Wie wurden Sie dabei unterstützt?

Freundin und Kollegin Jana Weiss gab den Anstoß. Anna Sauerbrey, damals noch im Meinungsressort beim Tagesspiegel, bestärkte mich in meinem Ansatz und redigierte sehr besonnen. Ich erinnere mich an Spaziergänge und Gespräche mit Hannes Soltau und Julia Prosinger, in denen es grob um das Thema ging. Geschrieben habe ich dann im Frühlingslockdown 2021 sehr zurückgezogen.

Was macht für Sie persönlich guten Journalismus aus?

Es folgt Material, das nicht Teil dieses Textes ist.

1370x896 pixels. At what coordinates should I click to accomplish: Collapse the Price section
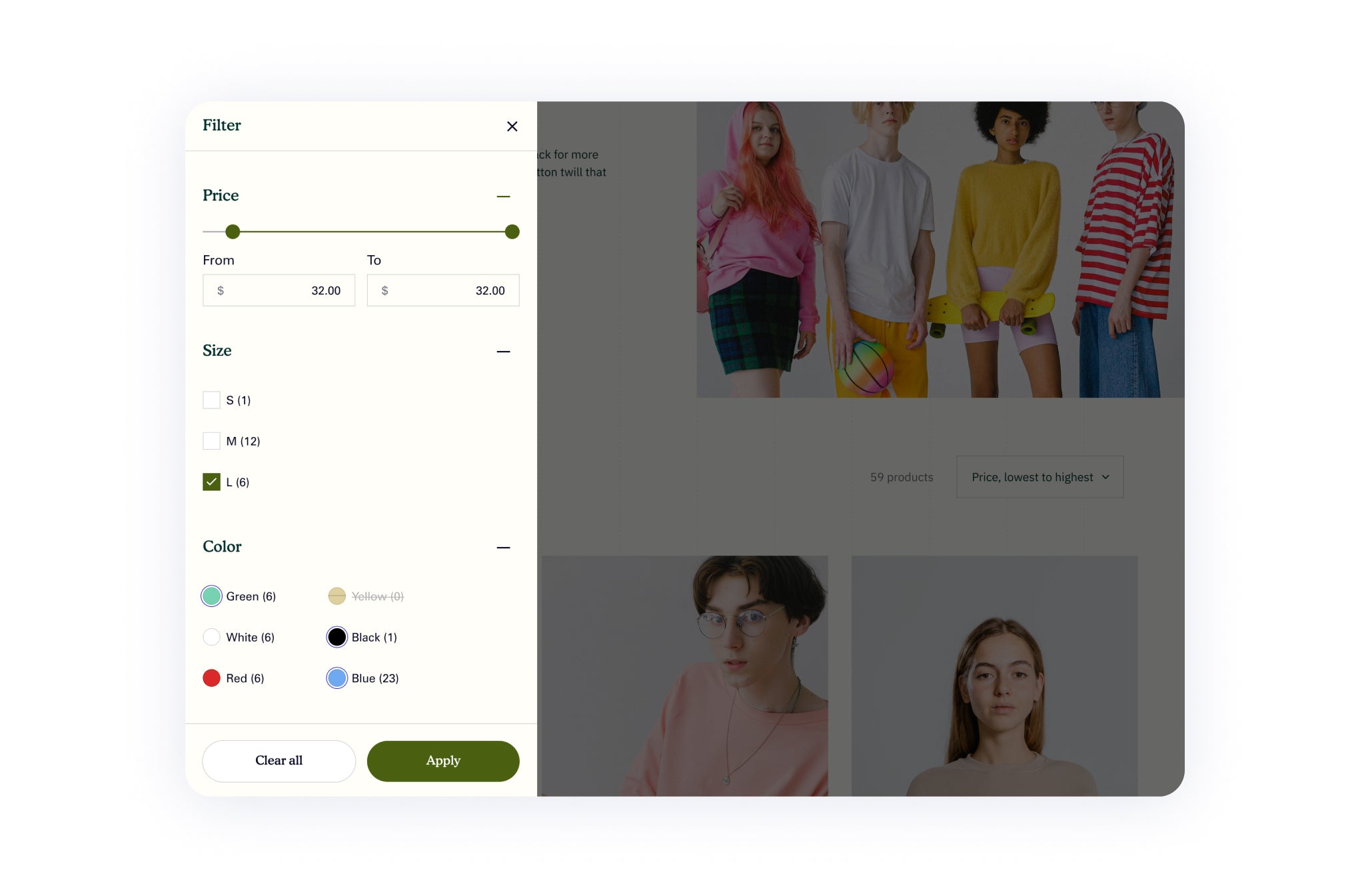tap(503, 197)
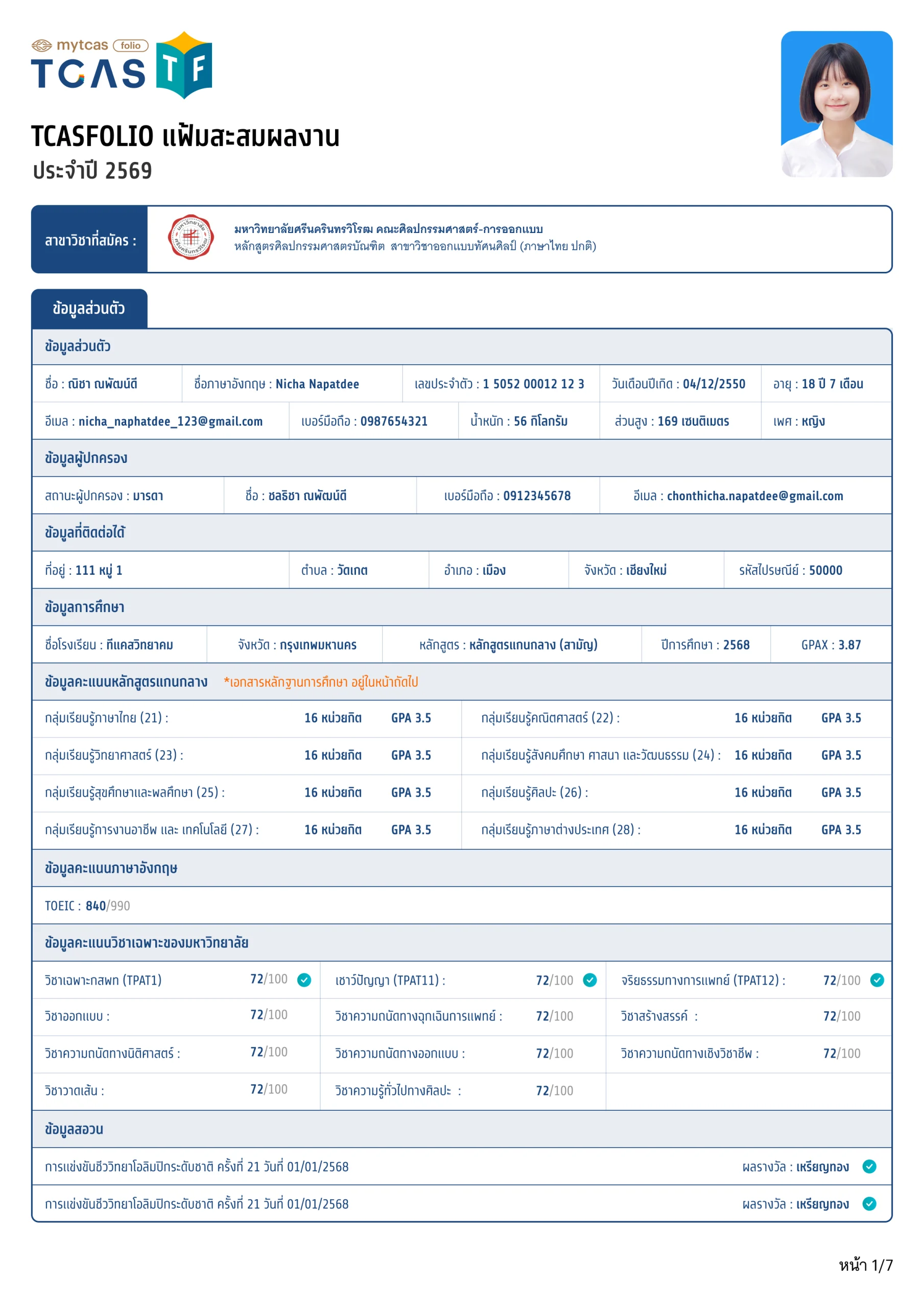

Guter Journalismus vermittelt. Das klingt so selbstverständlich – „Medium“ bedeutet schließlich nichts anderes. Das Problem ist, dass echte Vermittlung eine Kenntnis beider Seiten voraussetzt, der zu vermittelnden und der Leserschaft. Mitunter treffen vollkommen fremde Lebenswelten durch einen Artikel aufeinander. Vermittlung funktioniert also nur, wenn wir Journalistinnen und Journalisten Mittel, Zeit und ein Interesse haben, der Weite und Tiefe unserer Themen gerecht zu werden. Ich habe allerdings den Eindruck, dass viele Redaktionen ihrer Leserschaft immer weniger Neugier zutrauen und deshalb immer kürzere und simplere Texte fordern, mit einer an Nuancen immer ärmeren Sprache. Und entsprechend immer weniger Zeit für Recherche und Produktion einräumen. Texte, wie die hier nominierten, entstehen nicht dank, sondern trotz dieser Entwicklung. Guter Journalismus ist in meinen Augen also einer, der vor allem seinem Thema gerecht wird und nicht nur dem schlimmstmöglichen Beispiel einer Leserschaft, die mutmaßlich alles immer möglichst schnell und simpel braucht. Klar müssen wir verständlich schreiben. Viele Zusammenhänge werden ab einem gewissen Grad der Reduktion aber nicht mehr einfacher, sondern schlicht falsch.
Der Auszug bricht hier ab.